:: Provided text ::
Any way to exclude certain fields from search?

Vote:
 

When having the '.InAllField()' search, how can we exclude certain fields from searching? I always think it's better to have the blacklist approach (Having 'InAllField()'' and then excluding certain fields) than the whitelist approach (Describing which fields to be searched one by one). Because I do not like to define 100s of fields (in the InFields) if I have to only exclude 2 fields.

My implementation is as below,

var result = client.Search<SamplePage>(GetLanguage(LanguageID))
                .For(Query, SearchHelper.QueryStringQueryAction)
                .InFields(x => x.Name, x => x.Content )
                .InAllField()
                // Blah blah
                .GetResult();

Can't we have something similar to below,

var result = client.Search<SamplePage>(GetLanguage(LanguageID))
                .For(Query, SearchHelper.QueryStringQueryAction)
                .InFields(x => x.Name, x => x.Content )
                .InAllField()
                .ExcludeFields(x => x.Field1, x => x.Field2 )// <---Like this 
                // Blah blah   
                .GetResult();
#218464
Mar 13, 2020 10:00
Vote:
 

Yes I believe we have ExcludeField()

:: What you should do ::
Reproduce the forum thread above on excluding certain fields from search in full, with every word, line and symbol unchanged.

:: Data provided ::
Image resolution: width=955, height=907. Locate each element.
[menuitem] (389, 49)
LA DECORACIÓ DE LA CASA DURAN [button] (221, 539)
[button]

:: Your solution ::
Any way to exclude certain fields from search?

Vote:
 

When having the '.InAllField()' search, how can we exclude certain fields from searching? I always think it's better to have the blacklist approach (Having 'InAllField()'' and then excluding certain fields) than the whitelist approach (Describing which fields to be searched one by one). Because I do not like to define 100s of fields (in the InFields) if I have to only exclude 2 fields.

My implementation is as below,

var result = client.Search<SamplePage>(GetLanguage(LanguageID))
                .For(Query, SearchHelper.QueryStringQueryAction)
                .InFields(x => x.Name, x => x.Content )
                .InAllField()
                // Blah blah
                .GetResult();

Can't we have something similar to below,

var result = client.Search<SamplePage>(GetLanguage(LanguageID))
                .For(Query, SearchHelper.QueryStringQueryAction)
                .InFields(x => x.Name, x => x.Content )
                .InAllField()
                .ExcludeFields(x => x.Field1, x => x.Field2 )// <---Like this 
                // Blah blah   
                .GetResult();
#218464
Mar 13, 2020 10:00
Vote:
 

Yes I believe we have ExcludeField()